開幕戦で早くも2ゴールを挙げたジョー。今季も大暴れしそうな雰囲気だ。写真:徳原隆元

[J1リーグ1節]鳥栖0-4名古屋/2月24日/駅スタ
 
 まさにJリーグに降り立った"フェノーメノ"である。鳥栖との開幕戦をアウェーで戦った名古屋は、試合の半分以上を苦戦していたにもかかわらず、結果としては4-0の大勝を収めた。一度火が点いたら止まらない集団だということは昨季の夏を思い出すまでもなく、風間体制における名古屋の特徴だが、その"点火"に手間取ることも少なくないのが悩みどころ。しかし今の彼らには強い味方がいるのである。言わずと知れた元ブラジル代表にして昨年のリーグ得点王、FWジョーである。今季の開幕戦、危うく試合を持って行かれそうになったチームを救ったのは、紛れもなく彼の個人能力だった。
 
 今思えば明らかなウェイトオーバーだった昨季のことは以前にも書いたが、体重を絞っておけば大丈夫かと言えばそう簡単な話でもない。問題はストライカー、点取り屋としての能力や勘をどこまで研ぎ澄ますことができるか。それは公式戦が始まってみなければ分からない部分だからだ。また、単純なクロスやロングボールなどに頼らない名古屋のようなチームでは、自身の状態が良くてもチャンスボールが届けられないことだってままある。キャンプでの練習試合でもそういった場面は多々あり、公式戦になってみてどうか、という見方はやはりあった。
 
 そこに文字通りの一発回答を示してみせたのだから、やはり怪物である。前半から硬さが目立ち、鳥栖の守備的な試合展開にペースを合わせてしまった名古屋は、序盤から悪循環の連発で、後半になってもその傾向はなかなか改善されずにいた。
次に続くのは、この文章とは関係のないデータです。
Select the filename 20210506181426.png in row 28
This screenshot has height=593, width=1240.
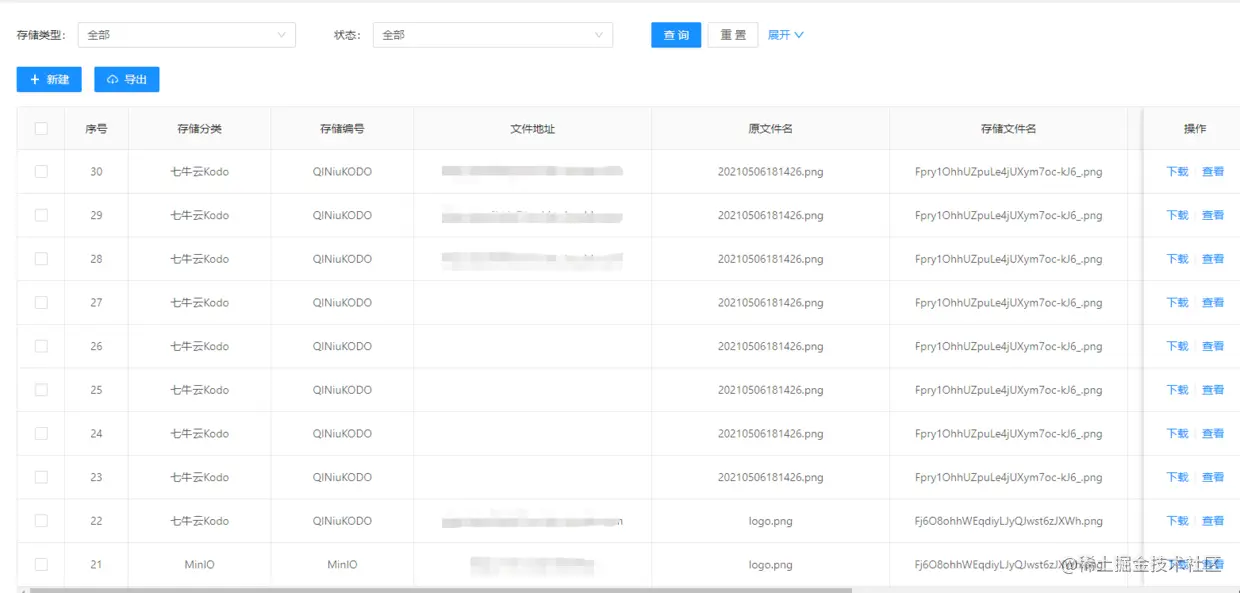click(x=770, y=258)
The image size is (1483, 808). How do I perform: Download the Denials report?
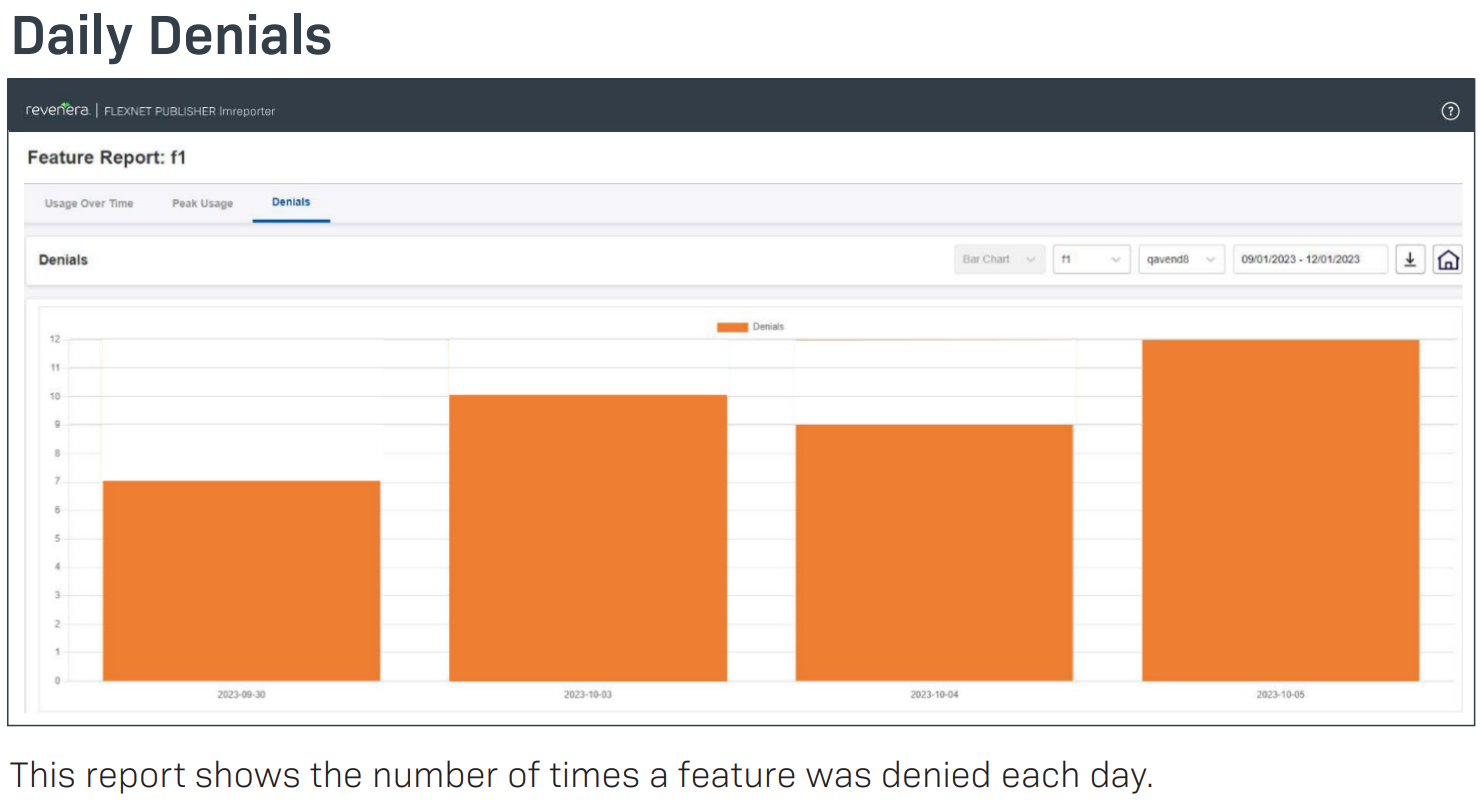[x=1410, y=260]
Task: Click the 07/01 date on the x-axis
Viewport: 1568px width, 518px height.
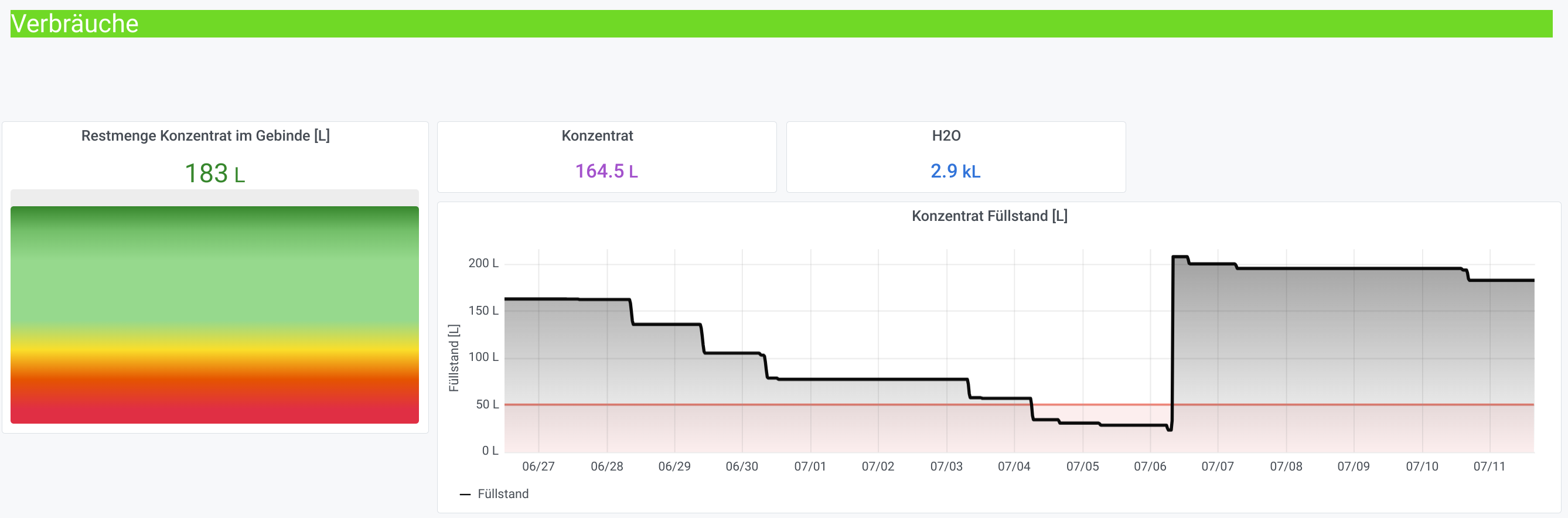Action: pyautogui.click(x=810, y=466)

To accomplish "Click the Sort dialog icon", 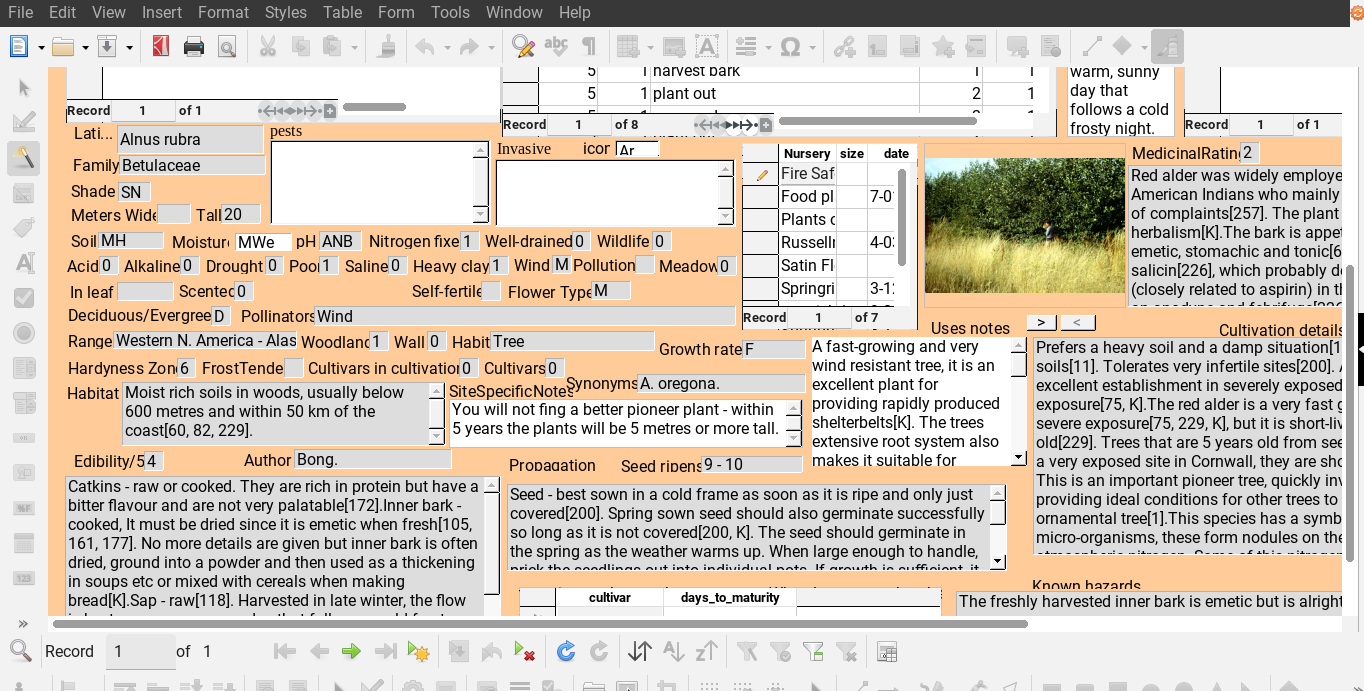I will (x=640, y=652).
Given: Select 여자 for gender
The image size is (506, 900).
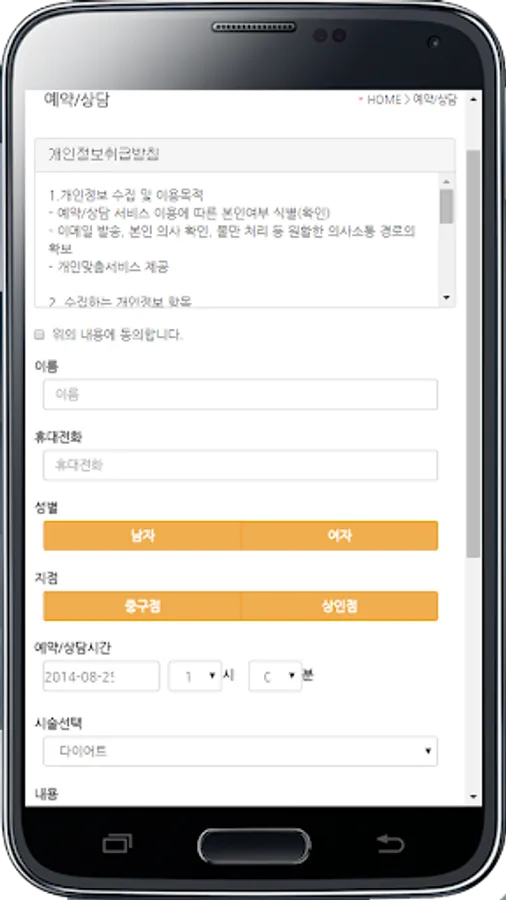Looking at the screenshot, I should click(x=340, y=536).
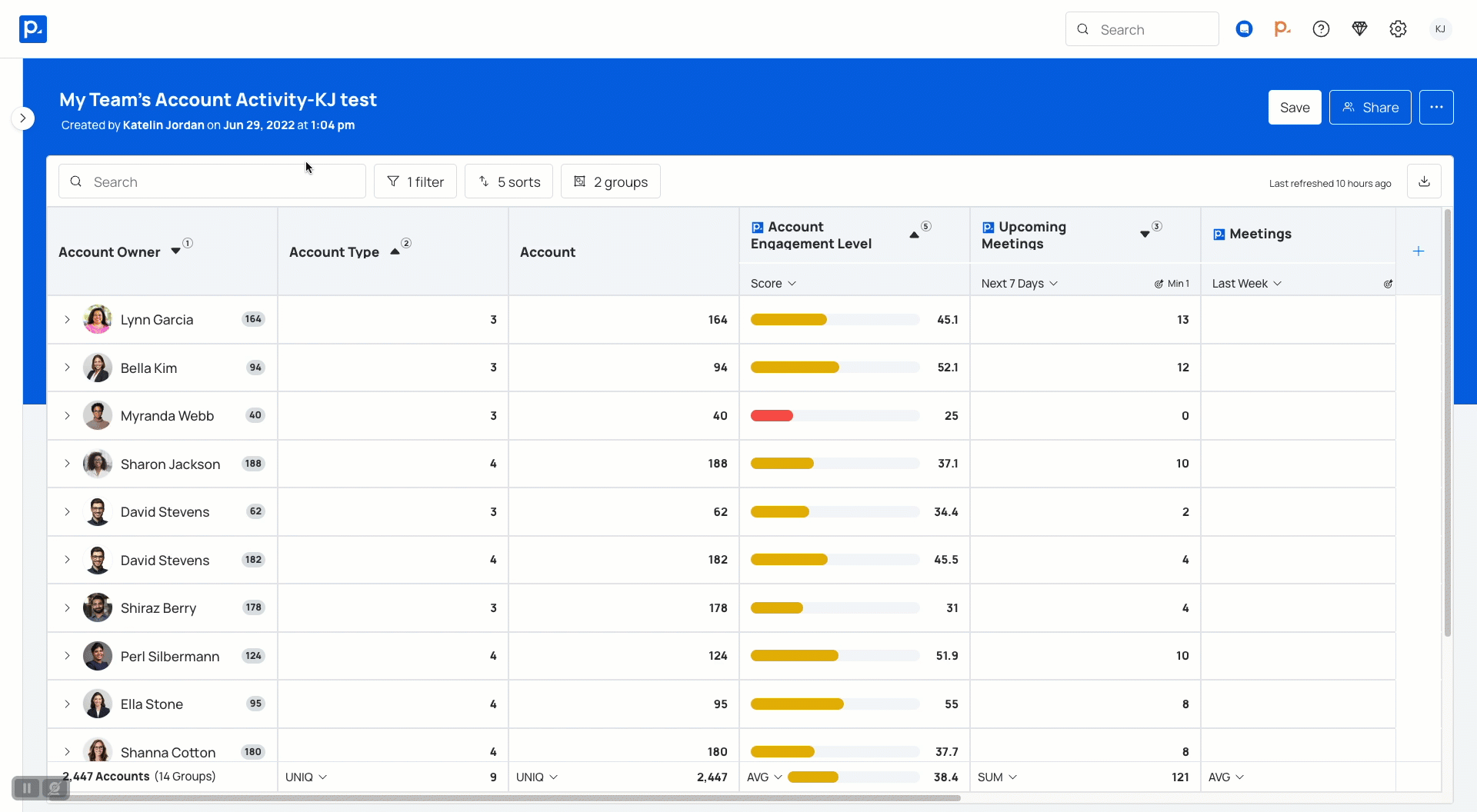Open the help question mark icon

(1321, 29)
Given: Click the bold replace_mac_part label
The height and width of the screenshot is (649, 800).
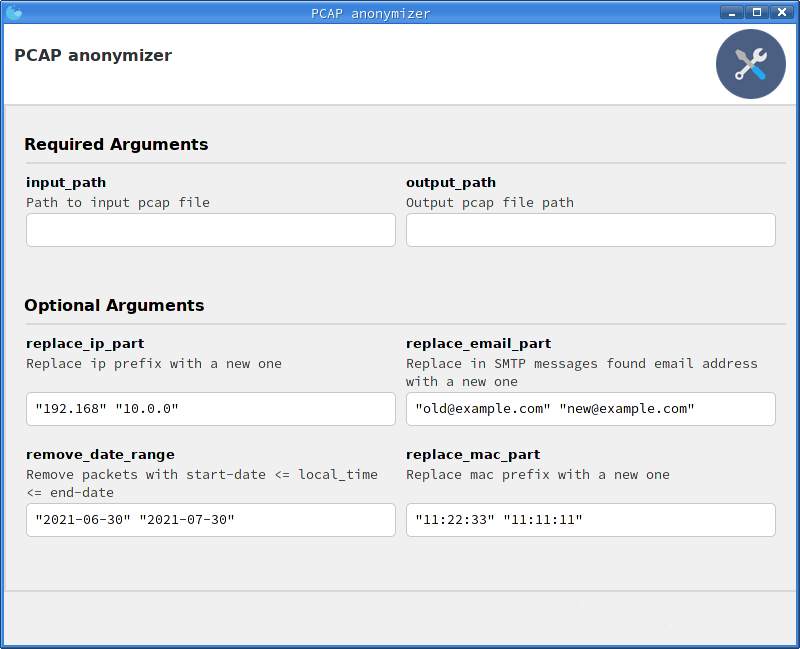Looking at the screenshot, I should [x=473, y=454].
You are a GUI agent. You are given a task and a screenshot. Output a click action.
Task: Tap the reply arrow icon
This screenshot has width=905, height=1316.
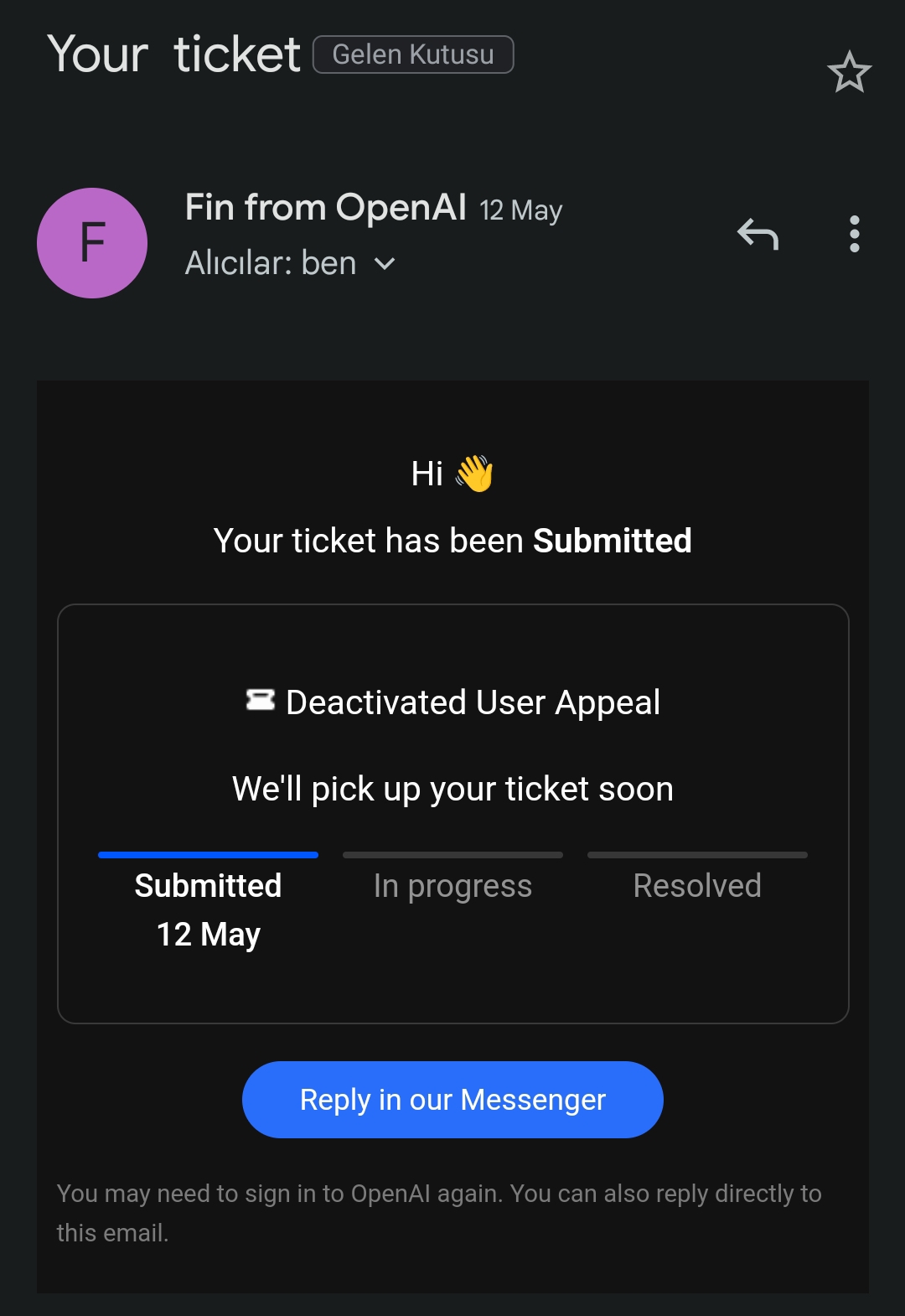758,235
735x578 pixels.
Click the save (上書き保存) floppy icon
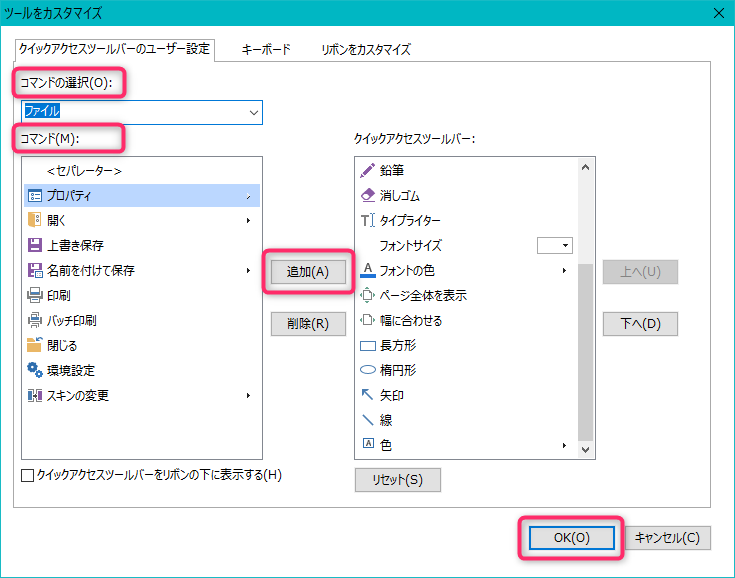point(34,245)
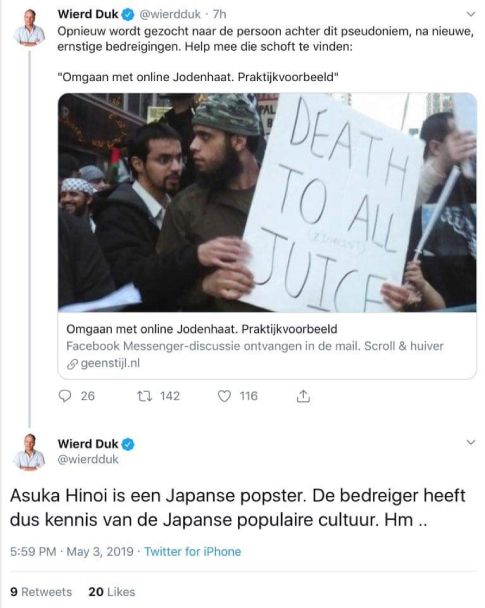Screen dimensions: 485x608
Task: Click the verified badge in the top tweet header
Action: [x=128, y=14]
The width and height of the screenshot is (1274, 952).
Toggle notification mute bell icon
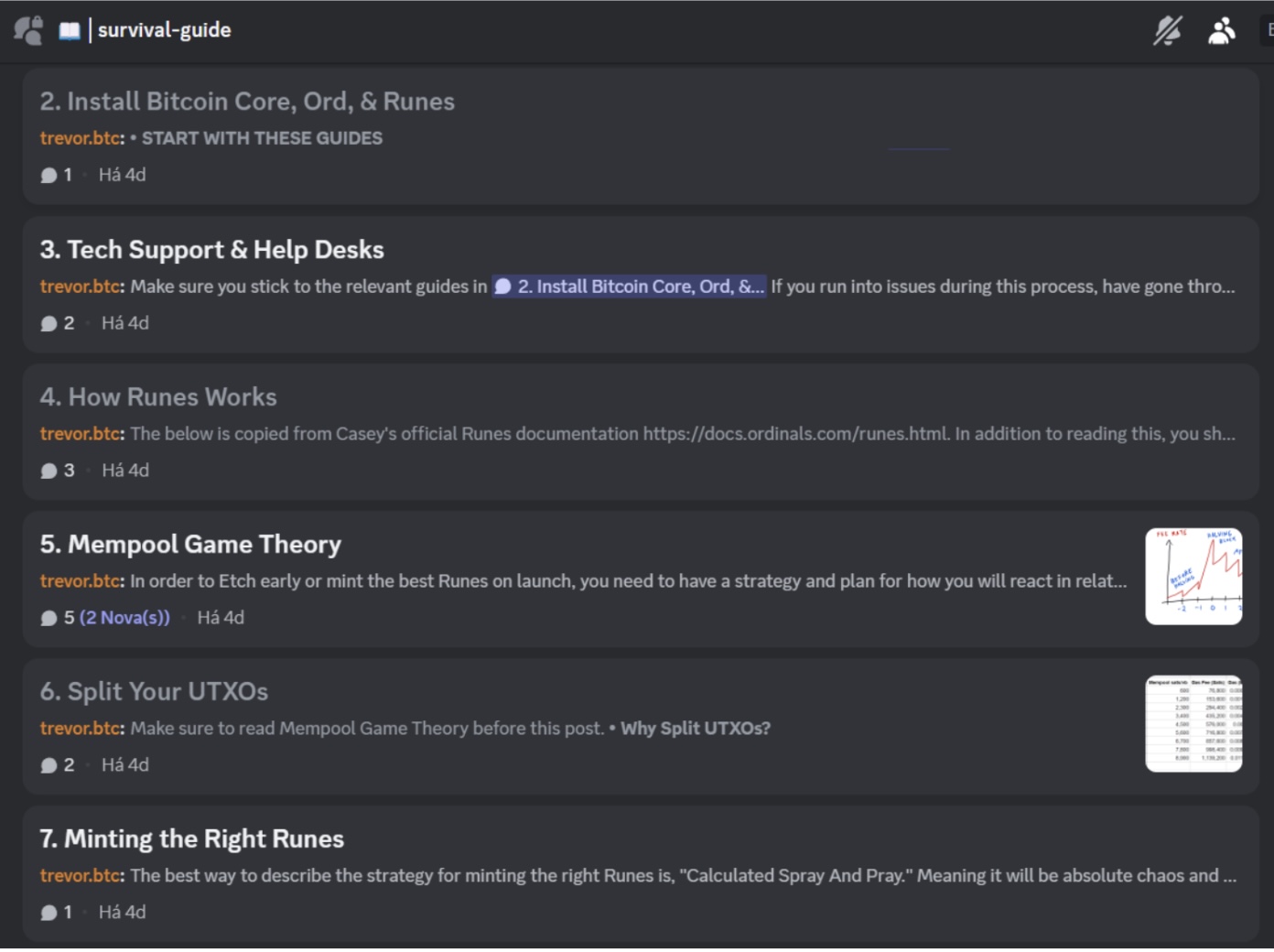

守備陣の奮闘とランゲラックのビッグセーブによって、なんとか失点を免れてはいたものの、このままではどこかで…と思われた63分、右からの展開から丸山祐市が送り込んだ縦パスをうまく収めたジョーは、DFをブロックしつつターンし、左足を一閃。文章で書くほど簡単なシュートではない。しかし、彼はそのワンチャンスをものにして、チームに鼓動を取り戻させたのだった。
 
「あの先制点でガラッと変わって、チームが自信をもってやれるようになった」
 前半はボールを持つたびに、古巣サポーターからのブーイングに晒されていた吉田豊が、その価値を証言していた。